▶ _Exercise goal_
Rewrite everything in the listing from the line containing "Open the Publishing Tools menu" down to the end of the listing as a JSON list of strings, one string per line, leaving out blank lines.

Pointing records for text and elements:
┌────────
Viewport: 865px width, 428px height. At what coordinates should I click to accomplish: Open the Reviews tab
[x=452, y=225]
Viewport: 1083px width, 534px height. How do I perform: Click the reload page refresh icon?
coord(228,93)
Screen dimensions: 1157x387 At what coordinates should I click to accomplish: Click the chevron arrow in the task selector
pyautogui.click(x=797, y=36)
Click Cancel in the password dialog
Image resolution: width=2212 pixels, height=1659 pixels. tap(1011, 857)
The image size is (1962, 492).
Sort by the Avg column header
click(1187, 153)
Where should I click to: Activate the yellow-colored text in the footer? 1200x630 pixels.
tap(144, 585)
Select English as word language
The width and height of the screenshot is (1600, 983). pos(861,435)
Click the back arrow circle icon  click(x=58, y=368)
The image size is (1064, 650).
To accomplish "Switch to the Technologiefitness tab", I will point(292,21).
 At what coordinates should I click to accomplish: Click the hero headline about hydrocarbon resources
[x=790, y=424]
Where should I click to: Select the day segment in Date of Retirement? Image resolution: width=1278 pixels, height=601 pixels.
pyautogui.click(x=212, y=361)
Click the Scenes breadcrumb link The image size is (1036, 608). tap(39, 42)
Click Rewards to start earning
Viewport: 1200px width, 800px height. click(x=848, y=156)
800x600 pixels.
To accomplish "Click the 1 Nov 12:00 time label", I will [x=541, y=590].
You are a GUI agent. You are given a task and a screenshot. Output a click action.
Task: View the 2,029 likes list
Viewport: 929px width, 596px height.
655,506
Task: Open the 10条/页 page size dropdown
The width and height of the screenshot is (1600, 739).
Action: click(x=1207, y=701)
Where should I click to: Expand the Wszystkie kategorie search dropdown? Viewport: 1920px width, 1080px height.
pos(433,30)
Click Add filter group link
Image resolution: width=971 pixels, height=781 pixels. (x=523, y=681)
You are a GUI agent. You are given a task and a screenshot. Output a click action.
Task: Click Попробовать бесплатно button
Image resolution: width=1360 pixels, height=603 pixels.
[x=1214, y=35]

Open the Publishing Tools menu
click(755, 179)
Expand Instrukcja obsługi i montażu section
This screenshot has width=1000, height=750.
└────────
▶ _Right answer_
[
  "Open the Publishing Tools menu",
  "click(755, 179)",
  "Expand Instrukcja obsługi i montażu section",
  "This screenshot has width=1000, height=750."
]